--- start Text ---

# His Royal Highness



## MaineCoonMommy (Feb 12, 2011)

Minoush today, almost 16 weeks.. . Showing me how nice he looks without a collar. Still cutting out knots, he doesn't stay still very long.


----------



## colliemerles (Nov 2, 2007)

*wow beautiful, very very pretty.*


----------



## MaineCoonMommy (Feb 12, 2011)

Thank you!


----------



## raggs (Aug 3, 2008)

just stunning, and great pics...


----------



## Dally Banjo (Oct 22, 2009)

:001_tt1: :001_tt1: :001_tt1: :001_tt1: :001_tt1: :001_tt1: I'l swop you Louie just found a huge tat in his pants   :lol:


----------



## tylow (Feb 11, 2009)

Absolutely gorgeous with his movie star good looks:001_wub:


----------



## lymorelynn (Oct 4, 2008)

Gorgeous, handsome boy :001_wub: I love the middle picture


----------



## MaineCoonMommy (Feb 12, 2011)

Thanks everyone! LOL DB, I bet Louie keeps you busy, he's got all that gorgeous long coat :001_wub:. So funny I didn't get it in the photo, but he'd been batting around an open marker and the white fur around his front paws is all bright red/orange.:lol:


----------



## Gem16 (Aug 5, 2010)

--- end Text ---
--- start Source excerpt ---

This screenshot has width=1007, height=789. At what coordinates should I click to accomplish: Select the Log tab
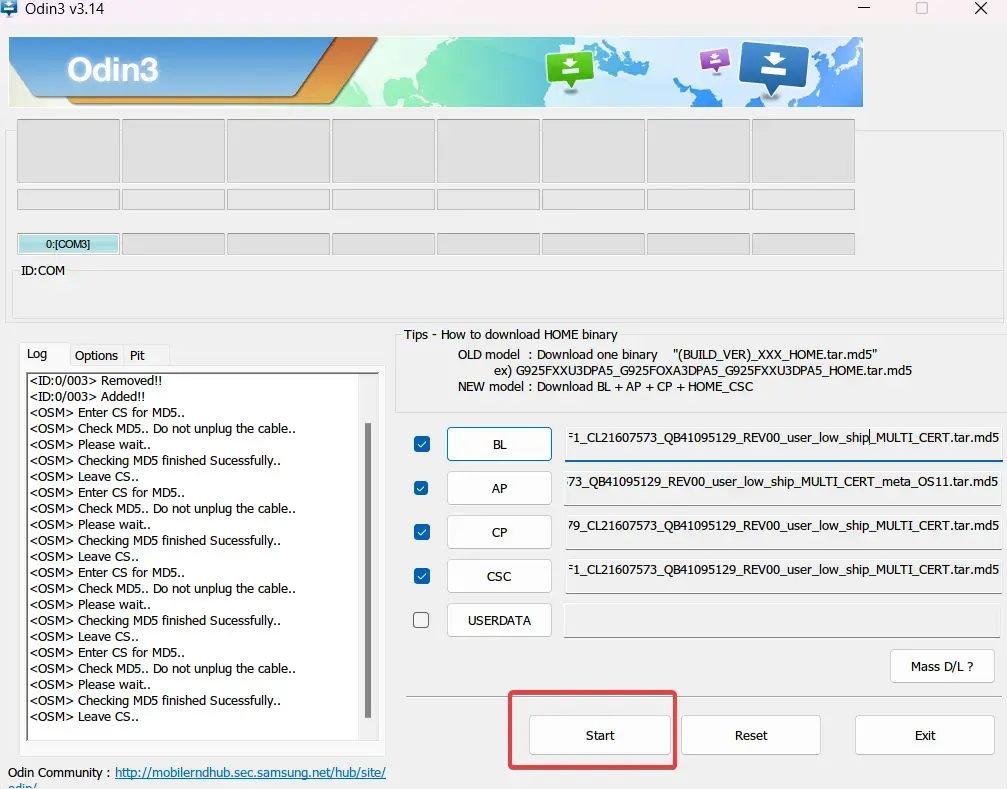[x=37, y=354]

--- end Source excerpt ---

- Problem requirements
Write the next portion of the forum thread about the kitten Minoush, starting immediately after its final line.

- Answer for this exercise
He is so so so beautiful i want to eat him


----------



## MaineCoonMommy (Feb 12, 2011)

Thank you all very much for your lovely comments! Minoush would say thanks but he's totally oblivious, hehehe!


----------



## buffie (May 31, 2010)

He is a very handsome boy,which will no doubt have been noticed by all his "subjects"


----------



## katie200 (May 11, 2009)

Awwwwwwwwwwwwww sooooooo beautiful


----------



## harrys_mum (Aug 18, 2010)

he is an absolute beauty,
wish he was mine,
michelle x


----------



## MaineCoonMommy (Feb 12, 2011)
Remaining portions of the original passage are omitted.